In its complaint, BlackBerry alleges to have invested billions of dollars over the past decade in it research and development -- including its patent portfolio -- which it has sought to enforce. It is also suing Facebook Inc., Instagram, Twitter Inc. and WhatsApp Messenger. BlackBerry Ltd. v. Snap Inc., 18-CV02693 (C.D. Cal., filed April 3, 2018).
BlackBerry contends the defendants co-opted its pioneering work in the mobile messaging arena. The stakes are high.
"They were fuzzy, BlackBerry claims two of the patents are worth multiple hundreds of millions of dollars from these defendants," Chaikovsky said. "I think they calculated a little incorrectly."
From the start of the case, U.S. District Judge George H. Wu of Los Angeles let the parties know he uses a landline. After the claim construction hearing last fall, things were looking up for his client, Chaikovsky said.
"It became clear our positions as a defendant were correct, not overreaching. The plaintiff makes broad statements, but that causes problems for them because the broader you go, the less tethered to the real world your claims become."

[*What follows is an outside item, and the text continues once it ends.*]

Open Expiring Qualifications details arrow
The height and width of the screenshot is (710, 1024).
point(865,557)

Wu issued a tentative summary judgment order holding that two of the patents are ineligible for protection under Section 101. The judge concluded the patents, which BlackBerry says represent improved methods for deploying targeted advertising, are merely "dressing up the abstract concept of collecting and compiling information."
Chaikovsky also persuaded Wu to invalidate two additional patents. In October, Wu granted Snap summary judgment, finding ineligible claims of four of the six patents originally asserted. BlackBerry then moved to dismiss the case in order to appeal the ruling.

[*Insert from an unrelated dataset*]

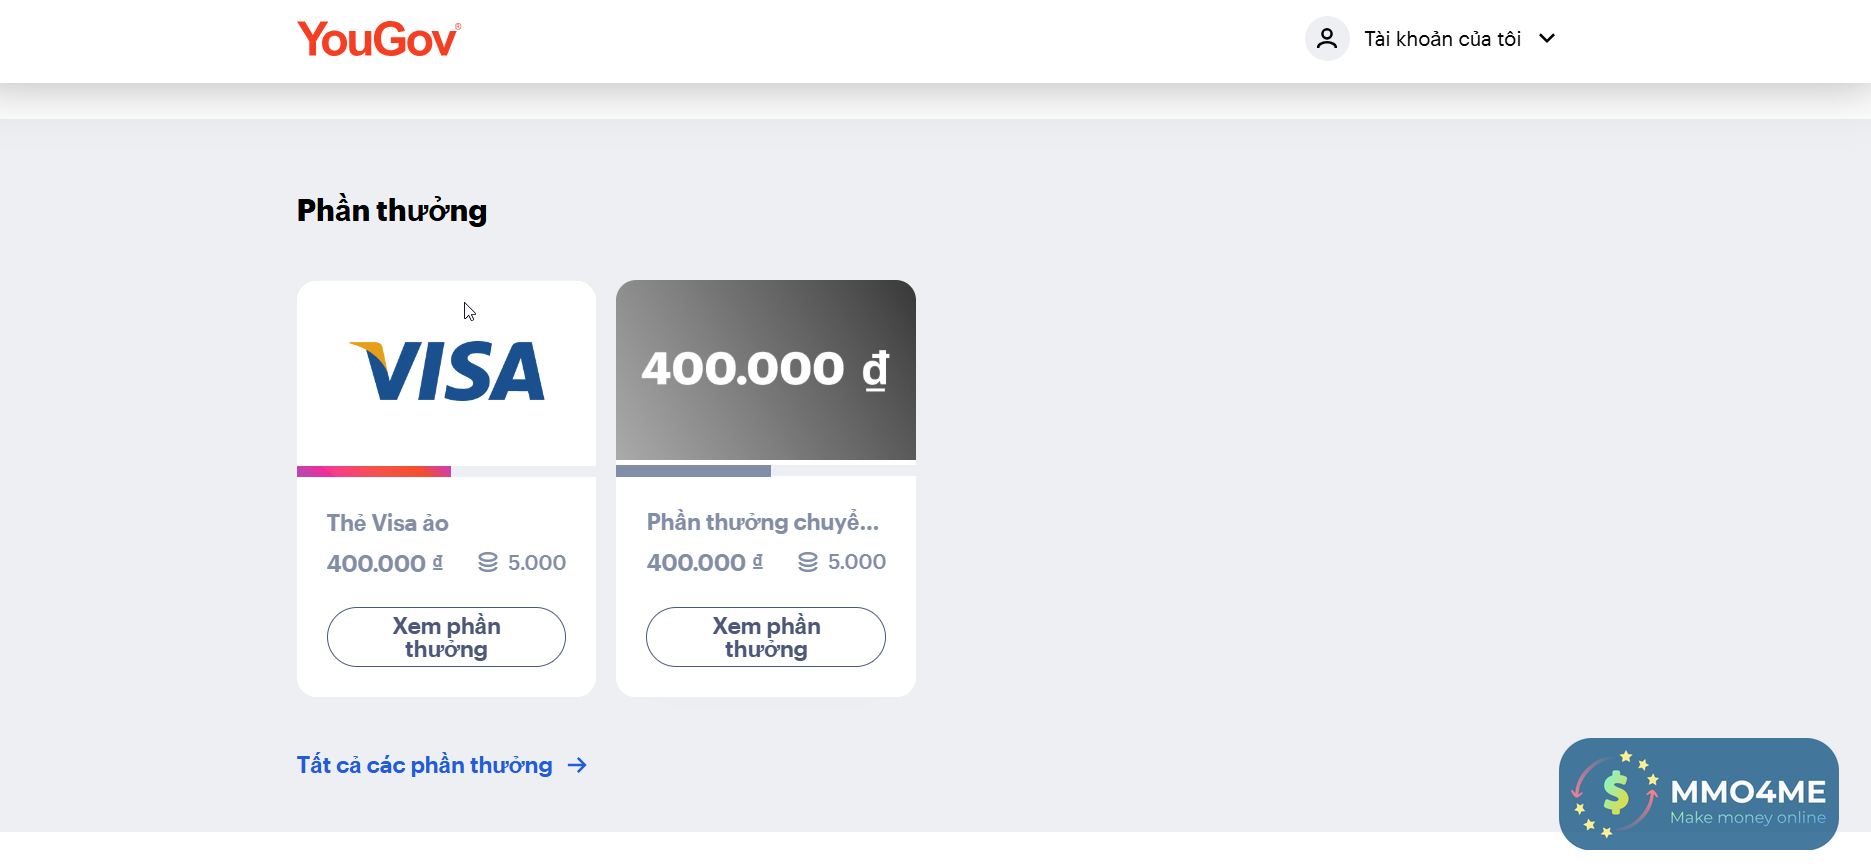Click the points coin icon on Visa card
This screenshot has height=866, width=1871.
click(488, 563)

The defendant's claims are unlikely to win reversal, Chaikovsky said.
"For instance, BlackBerry took the concept of advertising and put it on the internet. There's nothing unique about putting it on a mobile device. You can tell how I feel about their chances on appeal -- not good," he said. "It's stuff that maybe 20 years ago might have been asserted, but now it just is not patentable.
"Look at it like this: Edison invented a light bulb filament that lasted 13 hours. Now that was an invention. You know, it's always fun to win. We're litigators. That's what we live for."